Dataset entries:
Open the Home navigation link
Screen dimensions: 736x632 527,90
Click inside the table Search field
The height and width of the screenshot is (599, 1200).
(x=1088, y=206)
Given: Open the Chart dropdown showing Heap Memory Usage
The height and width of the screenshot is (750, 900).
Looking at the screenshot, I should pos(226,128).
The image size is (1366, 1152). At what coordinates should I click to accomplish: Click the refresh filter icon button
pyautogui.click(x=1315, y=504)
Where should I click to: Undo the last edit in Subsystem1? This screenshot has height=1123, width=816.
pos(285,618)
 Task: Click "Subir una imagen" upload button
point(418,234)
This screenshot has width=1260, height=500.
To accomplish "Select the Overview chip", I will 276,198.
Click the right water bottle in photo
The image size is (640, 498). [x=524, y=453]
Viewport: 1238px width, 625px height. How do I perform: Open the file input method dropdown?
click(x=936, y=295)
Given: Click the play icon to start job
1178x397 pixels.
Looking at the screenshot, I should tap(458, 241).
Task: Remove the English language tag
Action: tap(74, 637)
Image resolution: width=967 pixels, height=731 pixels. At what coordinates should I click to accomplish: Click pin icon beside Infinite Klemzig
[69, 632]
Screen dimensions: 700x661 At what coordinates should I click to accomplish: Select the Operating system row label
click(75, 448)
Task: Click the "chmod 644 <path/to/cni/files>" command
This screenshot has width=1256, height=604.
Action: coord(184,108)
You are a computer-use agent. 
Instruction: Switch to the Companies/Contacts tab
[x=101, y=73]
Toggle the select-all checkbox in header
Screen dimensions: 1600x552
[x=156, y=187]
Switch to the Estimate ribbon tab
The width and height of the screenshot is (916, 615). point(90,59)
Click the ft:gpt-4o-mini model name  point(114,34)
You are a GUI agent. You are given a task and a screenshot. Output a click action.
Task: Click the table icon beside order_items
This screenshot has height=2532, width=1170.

Directions for this task: Search the data for "agent". Copy every matching line.

Written solution:
You are a computer-use agent. 
You are a GUI agent. You are given a task and a screenshot. Output a click action.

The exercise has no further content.